When supremacists like Vladeck, Zeldin, and their ideological kinfolk in the law schools & think tanks say “all federal laws are supreme,” when they declare the federal government through their courts to be “the ultimate arbiters” of the Constitution, they are not only operating contrary to the language of the Constitution itself, but contrary to Marbury v Madison which they have reshaped into their own image. They are asserting a gross and absurd reality that denies not only the words of the Constitution, the tenor in which it was written, but they are also declaring the people of America are not free, but mere subjects to an oligarchy of their choosing; today the legislature, tomorrow the judiciary. Who rules, to them, is merely dependent upon which political tribe happens to hold power. Their assertion of arbitrary power is so radical and so contrary to the principles of Liberty, it is no wonder they have to resort to label-lynching and fallacies of logic. They have no basis in fact or history, so they want to scare and intimidate every American from learning the truth.

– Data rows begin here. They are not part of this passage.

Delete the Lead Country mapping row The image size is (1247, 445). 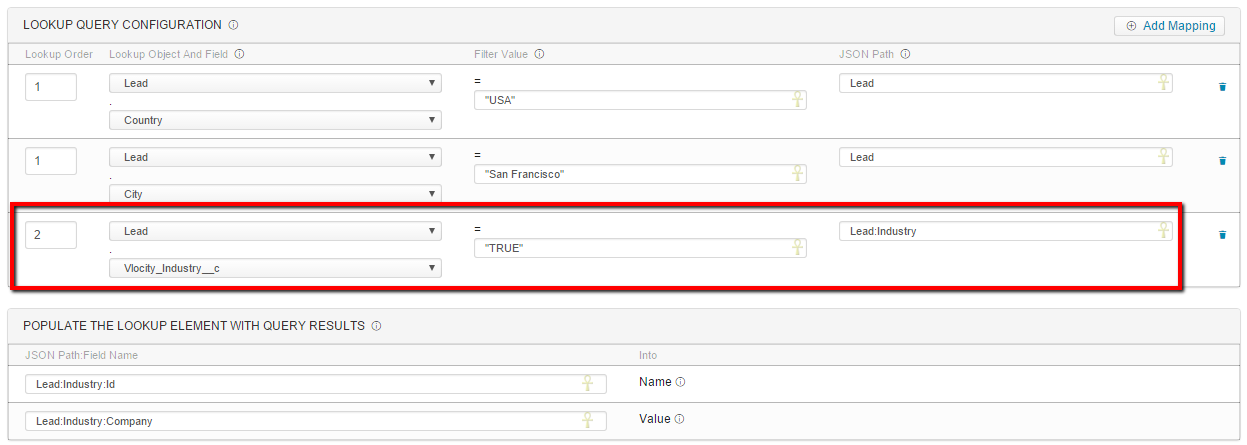pyautogui.click(x=1222, y=87)
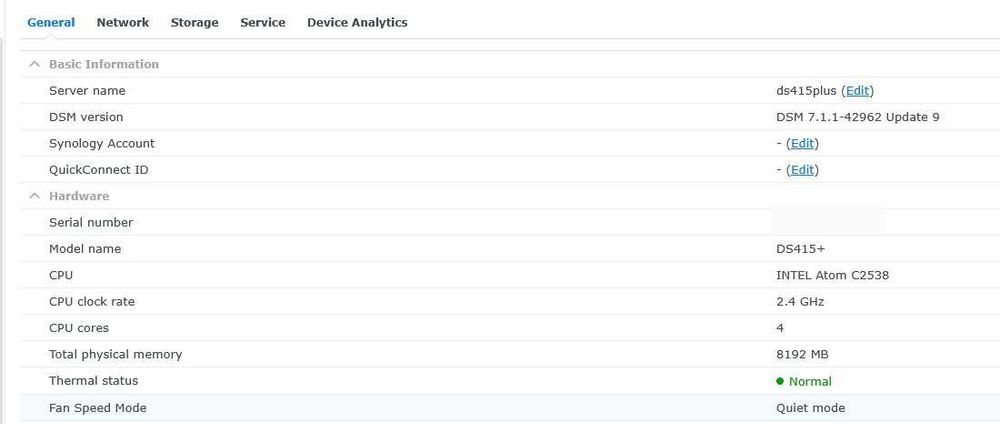Switch to the General tab
1000x424 pixels.
tap(51, 22)
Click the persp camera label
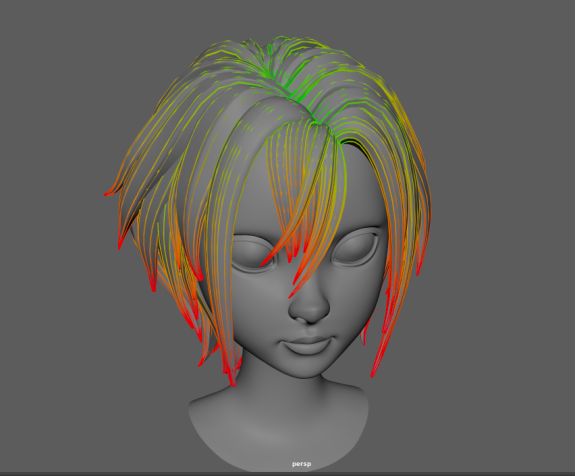Image resolution: width=575 pixels, height=476 pixels. (301, 464)
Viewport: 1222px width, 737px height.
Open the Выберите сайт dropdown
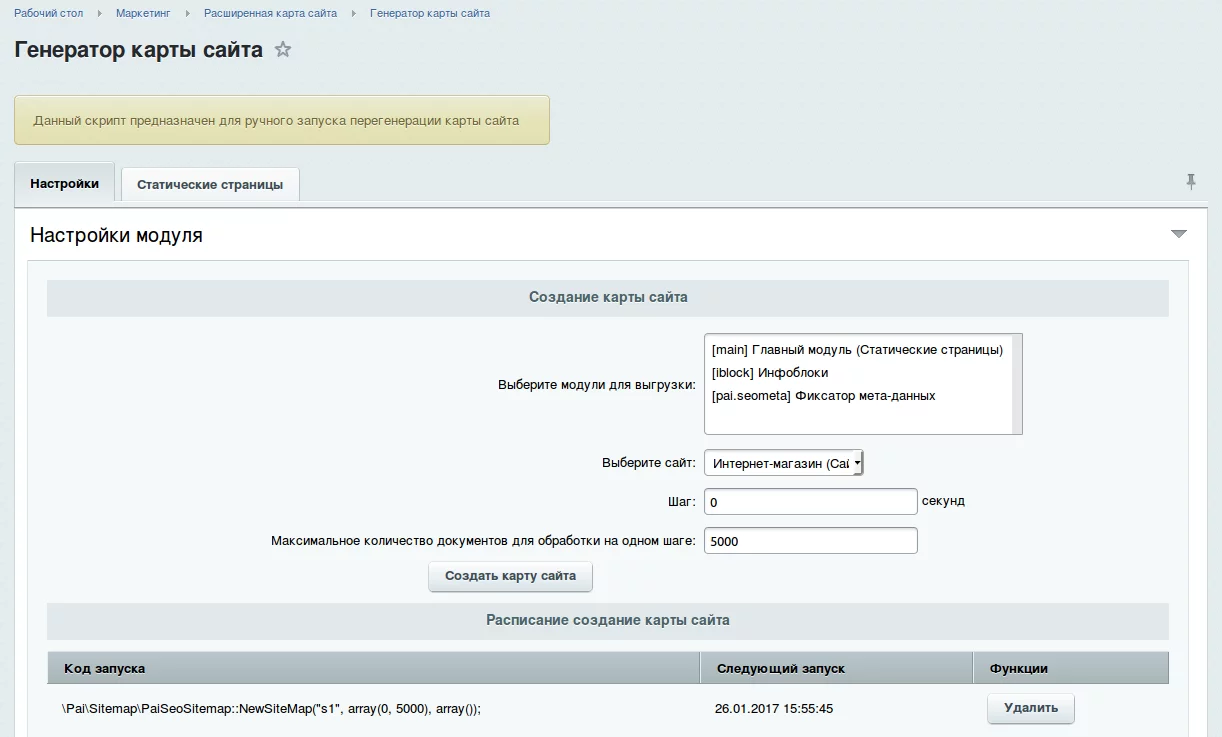pos(783,463)
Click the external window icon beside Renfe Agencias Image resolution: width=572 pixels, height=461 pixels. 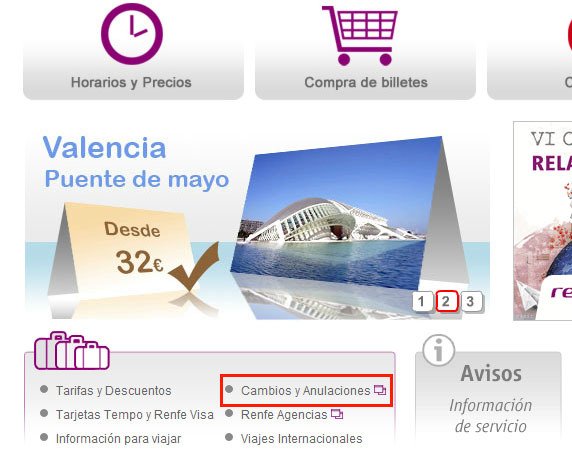click(337, 414)
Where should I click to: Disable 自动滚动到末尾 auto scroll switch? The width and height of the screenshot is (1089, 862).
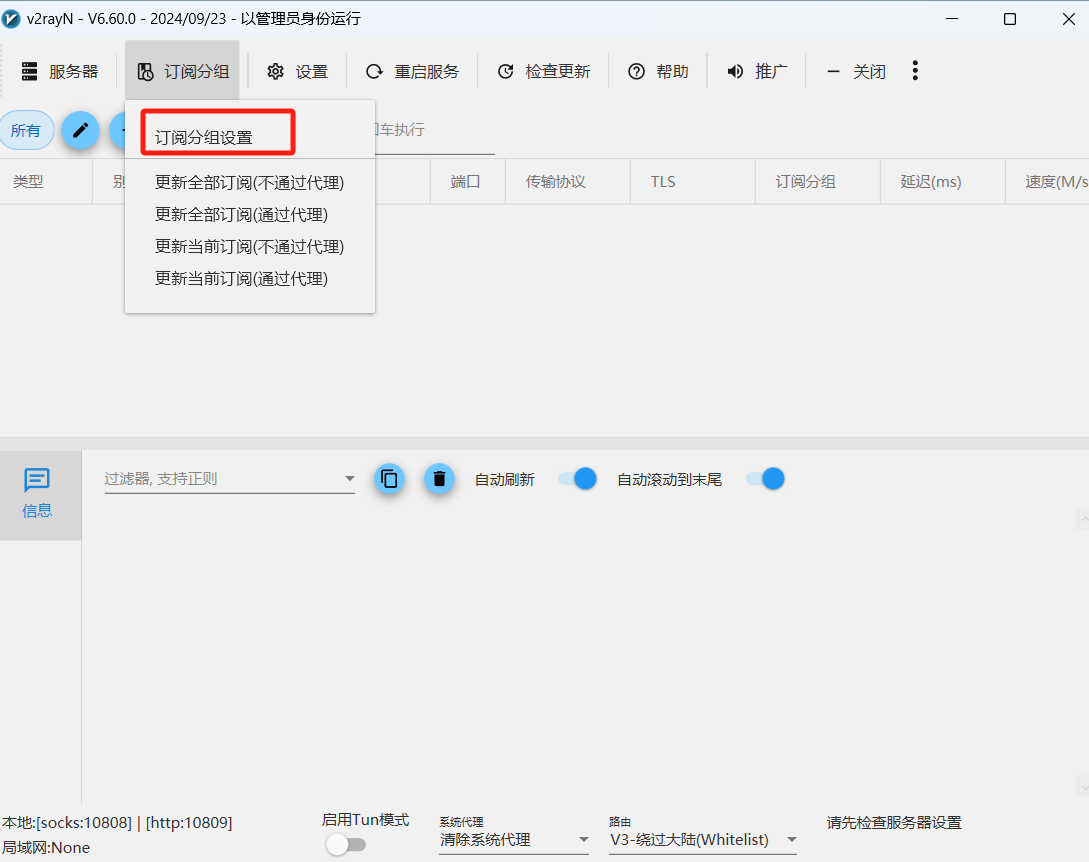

This political bullying will only stop when the people learn truth and those who know truth are no longer afraid to speak it out loud, just like Mr. Whitaker. I applaud Matthew Whitaker for his statements. I just hope he has the courage to live up to his convictions and not be bullied by the tired accusation of being racist simply because political loyalist are afraid his action may support the big orange boogeyman that they all love to hate.